Reducing Subsistence Farmers’ Vulnerability to Climate Change: The Potential Contributions of Agroforestry in Western Kenya


Climate change is predicted to have huge impacts on rural farmers in developing countries, as small-scale farmers are particularly vulnerable to climatic stresses and shocks. Agroforestry, or the use of trees in the cropping system to improve farm productivity, has been put forth as a potential strategy to improve farmers’ ability to adapt to future climate changes. Through a case study in western Kenya, I examine agroforestry’s role in helping subsistence farmers adapt to climate change through both qualitative and quantitative analyses. My results show that farmers are unable to cope with current climatic shocks in a sustainable way. By examining household responses to the most recent floods and droughts I find that often households are forced to engage in erosive coping strategies that threaten their farm’s long-term productivity.

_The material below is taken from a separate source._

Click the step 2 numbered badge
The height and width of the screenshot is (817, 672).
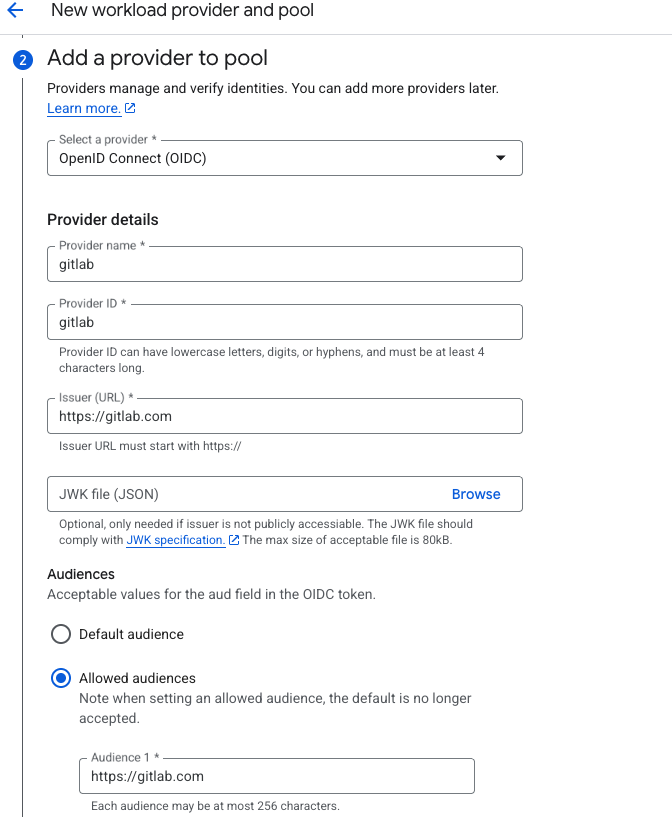[x=23, y=60]
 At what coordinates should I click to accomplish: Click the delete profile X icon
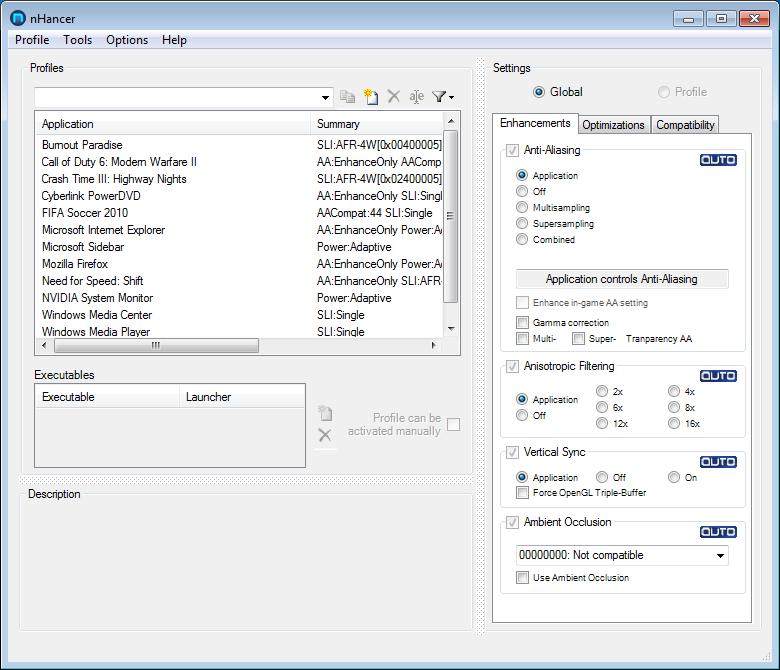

Farmers and the general literature agree that the most effective way to cope with future climate variation and shocks will be to improve general livelihoods through increasing farm productivity and enhancing non-farm incomes. My statistical analyses support my qualitative observations that agroforestry techniques can improve farm productivity and household wealth. From these results I conclude that agroforestry practices have the potential to help farmers adapt to climate change through improving general household wellbeing in rural western Kenya. My findings also stress the importance of location-specific evaluations of effective development strategies and the need for enhanced community participation in development practices.